Urbanisme : le wali d’Oran interdit les permis de construire modifiés
La wilaya d’Oran engage un nouveau tour de vis contre les pratiques jugées abusives dans le secteur immobilier. Le wali, Brahim Ouchène, a réaffirmé sa détermination à mettre un terme aux contournements de la réglementation par certains promoteurs, annonçant la réactivation stricte de l’interdiction des permis de construire modifiés.
Une mesure destinée à protéger les citoyens et à préserver l’équilibre urbain. Désormais, les promoteurs immobiliers devront se conformer exclusivement à l’autorisation initiale qui leur a été délivrée.

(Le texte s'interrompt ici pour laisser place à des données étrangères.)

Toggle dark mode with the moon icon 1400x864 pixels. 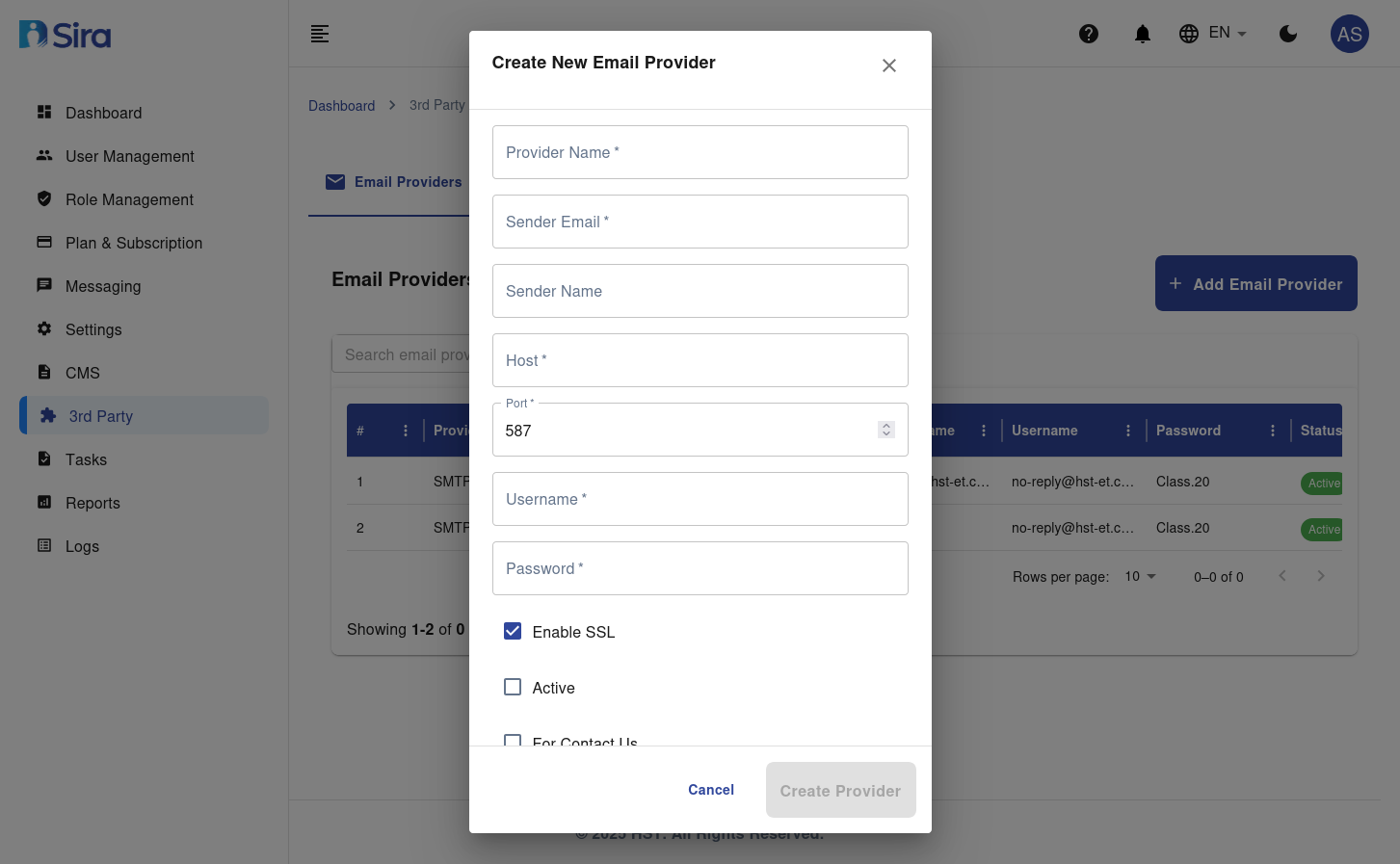click(1288, 33)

Toute tentative de modification ultérieure, souvent utilisée pour augmenter le nombre d’étages au-delà des limites autorisées, sera refusée. Cette décision vise à mettre fin à une pratique répandue consistant à détourner les dispositions légales à des fins lucratives, au détriment des riverains. Cette annonce a été faite lors de la dernière session ordinaire de l’Assemblée populaire de wilaya, où les élus ont longuement débattu de la prolifération de constructions non conformes. Le phénomène, devenu préoccupant, repose sur une méthode bien identifiée : des investisseurs acquièrent des habitations individuelles, les démolissent, puis érigent à leur place des immeubles de plusieurs étages, sans respecter les normes d’urbanisme en vigueur. Ces transformations, souvent réalisées dans des quartiers initialement composés de villas ou de maisons individuelles, ont des conséquences directes sur la qualité de vie des habitants. Plusieurs riverains se retrouvent privés d’ensoleillement, d’intimité et de liberté de mouvement au sein de leurs propres habitations. Dans certains cas, les nouvelles constructions dominent entièrement les propriétés voisines, rendant difficile l’ouverture des fenêtres ou l’utilisation des espaces extérieurs. Le wali a également mis en lumière les mécanismes utilisés pour contourner la loi. Selon lui, certains promoteurs exploitent les permis initiaux pour ensuite solliciter des modifications, leur permettant d’ajouter des niveaux supplémentaires, tout en conservant sur le plan administratif la classification de logement individuel. Une incohérence qui révèle les failles d’un système jusque-là insuffisamment contrôlé. La réactivation aujourd’hui de cette mesure s’inscrit dans une volonté de rétablir l’autorité de la loi et de garantir aux citoyens le droit de jouir pleinement de leur cadre de vie, dans le respect des règles d’urbanisme propres à chaque zone.